Jueves, 02 de julio de 2020

Religión en Libertad

La confesión de Ricciarella


por María Gloria Riva

Opinión

El establo de Ricciarella, una mujer de Lanciano que vivió en el siglo XIII y que se encontró en el centro de un milagro eucarístico, se ha convertido en una iglesia. Efectivamente, corría el año 1273 y las cosas entre Ricciarella y su marido, Giacomo Stasio, no iban bien. Él se había alejado de su esposa, desconfiaba de ella y, a menudo, estallaban entre ellos peleas tremendas.
Llena de angustia la mujer fue a ver a una hechicera para pedirle ayuda. La maga le ordenó que preparara al marido una comida con una hostia triturada entre los ingredientes.
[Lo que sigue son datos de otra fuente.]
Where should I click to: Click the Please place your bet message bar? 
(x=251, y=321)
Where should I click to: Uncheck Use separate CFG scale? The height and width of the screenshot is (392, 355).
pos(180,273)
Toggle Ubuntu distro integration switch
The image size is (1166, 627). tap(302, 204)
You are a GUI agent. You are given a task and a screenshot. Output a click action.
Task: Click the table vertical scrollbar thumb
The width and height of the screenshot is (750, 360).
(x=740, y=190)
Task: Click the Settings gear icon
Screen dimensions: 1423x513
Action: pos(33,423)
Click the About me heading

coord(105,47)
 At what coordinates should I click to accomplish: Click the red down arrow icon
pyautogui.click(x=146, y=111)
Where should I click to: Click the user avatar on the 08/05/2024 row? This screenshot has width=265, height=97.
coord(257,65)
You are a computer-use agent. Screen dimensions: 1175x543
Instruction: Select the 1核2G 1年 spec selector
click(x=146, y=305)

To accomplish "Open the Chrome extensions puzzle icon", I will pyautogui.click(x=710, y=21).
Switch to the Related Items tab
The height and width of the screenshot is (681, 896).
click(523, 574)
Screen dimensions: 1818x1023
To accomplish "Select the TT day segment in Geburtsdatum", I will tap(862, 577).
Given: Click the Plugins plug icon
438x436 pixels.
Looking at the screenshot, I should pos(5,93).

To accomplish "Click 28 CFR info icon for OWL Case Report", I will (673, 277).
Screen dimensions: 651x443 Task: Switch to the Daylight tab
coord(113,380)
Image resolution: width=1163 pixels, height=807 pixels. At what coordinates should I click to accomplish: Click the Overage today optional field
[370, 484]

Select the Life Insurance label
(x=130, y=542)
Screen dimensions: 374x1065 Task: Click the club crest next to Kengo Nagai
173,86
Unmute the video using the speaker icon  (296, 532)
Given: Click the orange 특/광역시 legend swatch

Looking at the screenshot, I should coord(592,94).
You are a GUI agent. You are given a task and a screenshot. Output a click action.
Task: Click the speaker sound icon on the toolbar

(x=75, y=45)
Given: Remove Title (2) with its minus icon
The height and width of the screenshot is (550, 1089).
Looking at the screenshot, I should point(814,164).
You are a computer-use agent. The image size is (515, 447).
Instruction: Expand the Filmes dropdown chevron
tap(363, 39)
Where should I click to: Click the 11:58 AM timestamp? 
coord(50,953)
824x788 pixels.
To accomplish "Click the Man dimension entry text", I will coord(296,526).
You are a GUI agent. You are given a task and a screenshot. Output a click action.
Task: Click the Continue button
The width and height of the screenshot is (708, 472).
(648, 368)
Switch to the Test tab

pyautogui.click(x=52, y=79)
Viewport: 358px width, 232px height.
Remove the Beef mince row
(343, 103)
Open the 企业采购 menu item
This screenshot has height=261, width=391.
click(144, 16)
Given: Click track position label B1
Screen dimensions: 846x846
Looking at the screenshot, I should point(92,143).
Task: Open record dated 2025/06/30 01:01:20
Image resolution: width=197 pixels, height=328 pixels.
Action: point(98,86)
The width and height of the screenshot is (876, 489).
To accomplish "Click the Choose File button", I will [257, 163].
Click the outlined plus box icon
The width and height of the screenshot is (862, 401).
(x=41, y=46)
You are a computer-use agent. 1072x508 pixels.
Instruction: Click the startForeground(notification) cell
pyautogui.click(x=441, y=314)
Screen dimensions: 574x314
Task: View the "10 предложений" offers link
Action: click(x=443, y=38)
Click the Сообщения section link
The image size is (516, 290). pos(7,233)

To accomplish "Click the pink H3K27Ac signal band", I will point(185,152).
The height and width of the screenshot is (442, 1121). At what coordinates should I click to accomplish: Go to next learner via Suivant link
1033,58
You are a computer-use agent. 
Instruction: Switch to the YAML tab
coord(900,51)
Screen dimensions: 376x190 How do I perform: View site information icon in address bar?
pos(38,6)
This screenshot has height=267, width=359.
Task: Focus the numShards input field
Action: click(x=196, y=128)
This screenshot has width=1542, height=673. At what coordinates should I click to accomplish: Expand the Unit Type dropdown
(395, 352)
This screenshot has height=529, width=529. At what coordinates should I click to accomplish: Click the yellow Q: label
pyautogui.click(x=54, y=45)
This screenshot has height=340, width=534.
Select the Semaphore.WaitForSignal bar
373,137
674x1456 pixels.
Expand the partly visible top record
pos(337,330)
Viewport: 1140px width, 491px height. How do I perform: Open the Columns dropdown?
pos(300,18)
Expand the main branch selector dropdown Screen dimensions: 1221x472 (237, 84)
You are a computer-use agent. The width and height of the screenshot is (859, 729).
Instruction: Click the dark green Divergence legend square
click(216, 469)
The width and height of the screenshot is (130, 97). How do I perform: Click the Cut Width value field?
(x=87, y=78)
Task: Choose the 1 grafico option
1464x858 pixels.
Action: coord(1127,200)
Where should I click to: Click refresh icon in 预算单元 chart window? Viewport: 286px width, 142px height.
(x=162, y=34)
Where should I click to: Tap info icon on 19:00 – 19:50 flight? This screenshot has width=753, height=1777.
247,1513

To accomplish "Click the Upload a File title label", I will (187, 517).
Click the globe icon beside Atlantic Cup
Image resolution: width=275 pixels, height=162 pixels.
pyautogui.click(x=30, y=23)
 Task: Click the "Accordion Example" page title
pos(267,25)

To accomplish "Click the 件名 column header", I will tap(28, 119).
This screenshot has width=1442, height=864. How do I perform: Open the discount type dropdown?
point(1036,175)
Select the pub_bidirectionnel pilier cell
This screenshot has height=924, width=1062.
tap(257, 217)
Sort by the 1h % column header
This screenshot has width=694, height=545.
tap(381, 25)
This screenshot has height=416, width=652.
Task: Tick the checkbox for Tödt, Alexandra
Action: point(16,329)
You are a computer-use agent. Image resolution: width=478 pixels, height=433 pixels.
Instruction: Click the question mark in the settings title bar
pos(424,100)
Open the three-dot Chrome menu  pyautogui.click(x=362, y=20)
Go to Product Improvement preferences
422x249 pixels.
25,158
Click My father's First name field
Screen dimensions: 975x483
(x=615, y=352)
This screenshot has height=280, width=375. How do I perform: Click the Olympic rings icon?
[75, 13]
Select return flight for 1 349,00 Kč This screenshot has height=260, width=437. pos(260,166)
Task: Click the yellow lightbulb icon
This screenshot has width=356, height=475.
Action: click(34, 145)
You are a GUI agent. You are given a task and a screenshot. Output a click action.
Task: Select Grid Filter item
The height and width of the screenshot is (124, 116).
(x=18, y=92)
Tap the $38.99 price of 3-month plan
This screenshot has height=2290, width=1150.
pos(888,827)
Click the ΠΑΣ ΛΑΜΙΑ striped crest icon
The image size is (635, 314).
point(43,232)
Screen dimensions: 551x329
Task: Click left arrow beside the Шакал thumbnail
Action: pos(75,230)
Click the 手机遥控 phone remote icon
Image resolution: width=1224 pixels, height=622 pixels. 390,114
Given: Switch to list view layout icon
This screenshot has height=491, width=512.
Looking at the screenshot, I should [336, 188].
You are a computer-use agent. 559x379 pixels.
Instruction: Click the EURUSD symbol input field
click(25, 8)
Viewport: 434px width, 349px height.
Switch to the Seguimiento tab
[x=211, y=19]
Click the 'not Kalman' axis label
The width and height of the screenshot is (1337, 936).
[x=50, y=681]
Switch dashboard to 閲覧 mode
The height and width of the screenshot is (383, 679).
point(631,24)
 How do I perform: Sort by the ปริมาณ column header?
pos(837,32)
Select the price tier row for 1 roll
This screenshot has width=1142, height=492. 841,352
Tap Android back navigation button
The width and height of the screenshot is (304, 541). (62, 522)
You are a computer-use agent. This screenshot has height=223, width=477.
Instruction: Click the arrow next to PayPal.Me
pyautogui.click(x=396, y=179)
El amor del marido volvería a florecer. Ricciarella fue a una iglesia y, recibida la comunión, escondió la hostia en una tela y corrió hacia su casa. Un vez en la casa puso la hostia encima de una tinaja con la intención de triturarla, pero en el momento en que iba a hacerlo se transformó en carne viva y empezó a sangrar.
Terror y remordimiento se apoderaron de la mujer que, tamponando como pudo la sangre que brotaba, envolvió el pedazo de carne en una tela y escondió todo en el establo, debajo del estiércol.
Cuando su marido llegó del campo llevó a la mula al establo, pero el pobre animal no quiso cruzar el umbral. La amenazó, luego la habló con dulzura hasta que al final la golpeó de tal modo que el desgraciado animal decidió entrar. Una vez dentro la mula, como el antiguo jumento del profeta Baalam de Beor, se arrodilló justamente en dirección del punto donde Ricciarella había escondido la hostia.

El marido, furioso por lo sucedido, se enfadó con su mujer a la que acusó de haber hecho un maleficio al animal para perjudicarle a él. La relación se agravó porque el extraño comportamiento de la mula continuó durante varios años.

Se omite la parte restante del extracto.